Abstract

From 1988 to 1999, the Radiation Therapy Oncology Group (RTOG) conducted four prospective studies (8802, 8903, 9506, 9706) of patients with clinical stage T2-4a muscle-invasive bladder cancer. Treatment was selective bladder preservation using transurethral surgery (TURBT) plus cisplatin-based induction and consolidation chemoradiation regimens, reserving radical cystectomy for invasive tumor recurrence. We investigated vascular endothelial growth factor (VEGF) pathway biomarkers in this unique clinical dataset (median follow-up of 3.1 years). A total of 43 patients with tissue available from the entry TURBT were included in this analysis. Expression of VEGF ligands and receptors were quantified and scored by the AQUA platform (HistoRX, now Genoptix, Carlsbad, CA) and analyzed after median split.
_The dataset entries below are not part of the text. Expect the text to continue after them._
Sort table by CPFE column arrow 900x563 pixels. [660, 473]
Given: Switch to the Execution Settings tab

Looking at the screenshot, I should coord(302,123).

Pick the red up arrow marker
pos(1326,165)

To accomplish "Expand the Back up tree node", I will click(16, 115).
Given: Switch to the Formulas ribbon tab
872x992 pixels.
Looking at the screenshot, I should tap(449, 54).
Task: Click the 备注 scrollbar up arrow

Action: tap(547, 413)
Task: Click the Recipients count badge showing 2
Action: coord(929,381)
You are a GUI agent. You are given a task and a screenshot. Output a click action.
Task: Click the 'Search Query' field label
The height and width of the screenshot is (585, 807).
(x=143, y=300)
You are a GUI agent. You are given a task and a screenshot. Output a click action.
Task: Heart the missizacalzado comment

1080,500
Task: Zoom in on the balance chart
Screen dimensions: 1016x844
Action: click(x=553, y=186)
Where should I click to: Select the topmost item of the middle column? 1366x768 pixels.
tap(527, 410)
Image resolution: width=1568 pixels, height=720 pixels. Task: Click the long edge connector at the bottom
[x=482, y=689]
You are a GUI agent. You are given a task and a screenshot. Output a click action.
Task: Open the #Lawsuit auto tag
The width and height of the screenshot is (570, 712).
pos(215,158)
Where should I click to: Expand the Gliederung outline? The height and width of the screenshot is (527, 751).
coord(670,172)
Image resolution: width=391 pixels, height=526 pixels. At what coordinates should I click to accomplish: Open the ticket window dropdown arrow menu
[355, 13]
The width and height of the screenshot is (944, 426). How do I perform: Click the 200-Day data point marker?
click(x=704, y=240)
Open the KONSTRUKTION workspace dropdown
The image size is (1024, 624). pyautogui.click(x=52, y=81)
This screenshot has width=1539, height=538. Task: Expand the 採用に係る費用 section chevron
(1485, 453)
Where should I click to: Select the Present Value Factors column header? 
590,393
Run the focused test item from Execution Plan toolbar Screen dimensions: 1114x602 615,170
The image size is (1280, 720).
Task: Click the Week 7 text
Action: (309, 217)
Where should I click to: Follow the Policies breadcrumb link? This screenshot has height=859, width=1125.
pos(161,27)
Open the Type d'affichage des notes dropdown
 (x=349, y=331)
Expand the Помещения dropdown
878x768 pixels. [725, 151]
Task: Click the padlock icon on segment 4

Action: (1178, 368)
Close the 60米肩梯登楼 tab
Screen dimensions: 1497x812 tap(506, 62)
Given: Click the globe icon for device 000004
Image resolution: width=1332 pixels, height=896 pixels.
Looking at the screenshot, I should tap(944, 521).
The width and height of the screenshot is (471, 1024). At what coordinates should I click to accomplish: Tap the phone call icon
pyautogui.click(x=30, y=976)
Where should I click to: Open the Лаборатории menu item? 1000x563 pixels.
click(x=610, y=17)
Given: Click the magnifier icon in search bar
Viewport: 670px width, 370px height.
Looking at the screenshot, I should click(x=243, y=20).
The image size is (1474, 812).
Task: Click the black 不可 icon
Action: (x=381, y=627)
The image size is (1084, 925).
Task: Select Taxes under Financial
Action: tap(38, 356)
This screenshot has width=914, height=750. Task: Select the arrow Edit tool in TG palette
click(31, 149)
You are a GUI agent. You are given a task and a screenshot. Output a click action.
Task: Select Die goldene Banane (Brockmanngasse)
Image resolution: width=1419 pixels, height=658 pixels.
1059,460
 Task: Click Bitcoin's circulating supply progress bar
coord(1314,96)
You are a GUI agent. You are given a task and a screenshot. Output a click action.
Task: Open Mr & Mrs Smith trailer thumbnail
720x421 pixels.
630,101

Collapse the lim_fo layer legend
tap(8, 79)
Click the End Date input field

VEGF expression levels were not associated with increased rates of complete response to induction chemoradiation. Higher levels of cytoplasmic VEGF-B, VEGF-C, and VEGF-R2 were associated with decreased overall survival rates. The 3-year overall survival estimates for high and low expressers were 43.7% and 75% for VEGF-B cytoplasm (p = .01), 40.2% and 86.7% for VEGF-C cytoplasm (p = .01), and 49.7% and 66.7% for VEGF-R2 cytoplasm (p = .02). Higher expression levels of cytoplasm VEGF-B were associated with higher rates of distant failure (p = .01). Although VEGF ligands and receptors do not appear to be associated with complete response to induction chemoradiation for muscle-invasive bladder cancer, we report significant associations with overall survival and distant failure for certain VEGF family members.